▽
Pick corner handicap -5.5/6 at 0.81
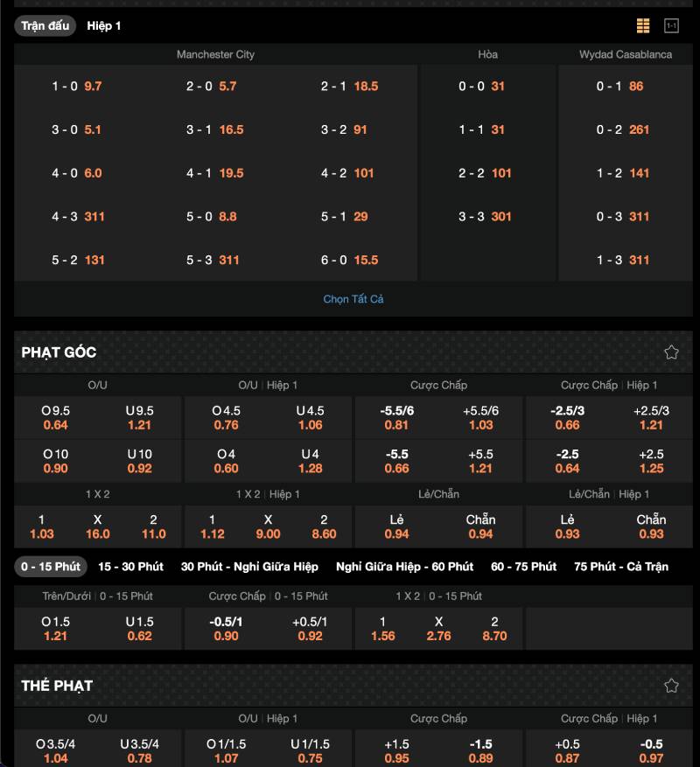Image resolution: width=700 pixels, height=767 pixels. (396, 418)
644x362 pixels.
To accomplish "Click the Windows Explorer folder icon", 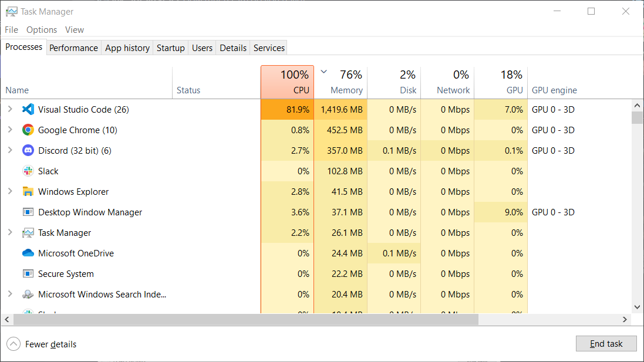I will tap(28, 191).
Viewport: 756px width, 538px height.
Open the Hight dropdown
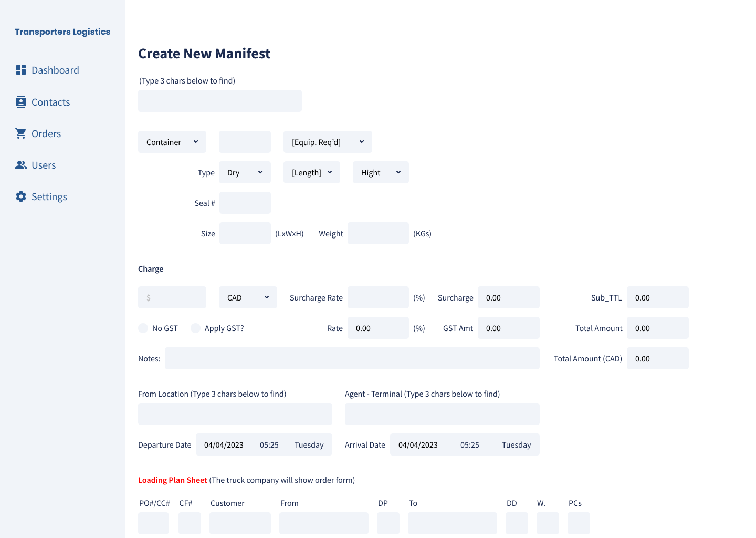point(380,172)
△
This task calls for the lines from the line containing "Viewport: 756px width, 538px height." through the end of the listing, set down exactly and only, with pictures omitted.

Response box
Viewport: 756px width, 538px height.
Open the Hight dropdown
point(380,172)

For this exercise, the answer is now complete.